Emily Herman, Lakota Local Schools K-6 curriculum director, and Becky Franco, principal of Hopewell Early Childhood School, hosted a virtual kindergarten readiness session beginning at 6 p.m., offering practical steps families can take over the summer and outlining school schedules, assessments and supports.
The session focused first on social and independence skills that teachers and the district say help children succeed on day one. "Can your child separate from the primary caregiver without anxiety?" Herman asked, urging parents to give children practice in playgroups, library programs and district events. She recommended practicing self-help tasks such as using the restroom independently, zipping and buttoning clothes, and shoe-tying so children can manage classroom routines.
Herman and Franco emphasized play and language-building activities: talking through meal preparation, singing rhymes for phonological awareness, and games such as I Spy to practice vocabulary and listening. "If we can speak it, we can write it," Herman said, framing language as foundational to later reading and comprehension.
Franco described how Lakota phases in kindergarten to help students adjust and give teachers more time to observe and balance classrooms. She said the district will use a staggered start with last names A–L beginning Aug. 13 and M–Z on Aug. 14 to allow two-teacher pairings and smaller groups during the first days.
On class sizes and assessments, Franco said Lakota's board policy targets kindergarten classes of about 22 to 25 students. She also listed the assessments families should expect at the start of the year: the statewide kindergarten readiness assessment, DIBELS for early literacy fluency, and MAP (Measures of Academic Progress) to monitor growth across grades. "We administer DIBELS," Franco said, "and the MAP assessment helps us understand where students start in the fall and how they grow."
The district also outlined daily logistics. Franco said typical kindergarten hours at many Lakota schools are roughly 9:05 a.m. to 4:00 p.m.; lunch periods last about 25 minutes with time to clean up, and recess is approximately 20 minutes near lunchtime. She encouraged parents to practice opening containers and managing lunchboxes so children can use meal time efficiently.
Safety and support services were a regular topic: Herman described Lakota's Safety Village, a free, drop-off summer program for incoming kindergarteners at Freedom Elementary with two-hour class sessions in weeklong blocks (maximum 20 students), taught by local police, sheriff’s deputies, firefighters and bus drivers.
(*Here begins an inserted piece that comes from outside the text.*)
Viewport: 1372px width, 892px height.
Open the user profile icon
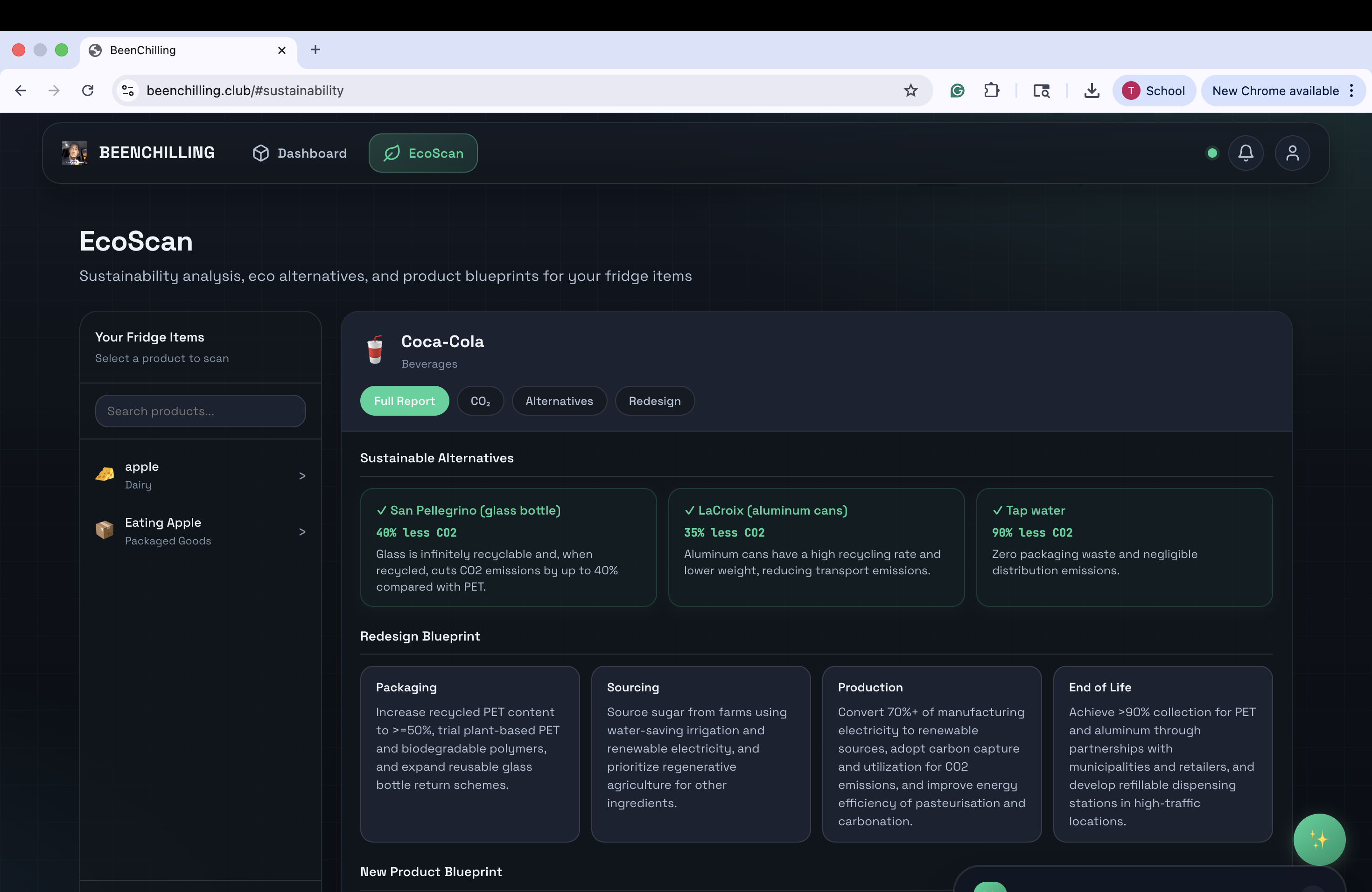coord(1292,153)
Franco outlined school-based supports including full-time school counselors, mental-health therapist referrals when needed, a full-time school nurse in every building to handle medications and immunizations, and a visible school resource officer on campus for safety and relationship-building.
Both presenters pointed families to resources posted on the district website — including phonics charts, cutting practice, online reading materials and local library programs — and encouraged early registration so families receive school communications. "If you are not yet registered, it's okay — but I would encourage you to go ahead and register," Franco said, noting that earlier registration helps schools communicate ahead of the fall.
The district plans to post the session slides and video on its website for families who could not attend. Herman and Franco closed the hour by inviting follow-up questions via the Q&A feature and by email, and thanked participants for joining the Lakota Local Schools community.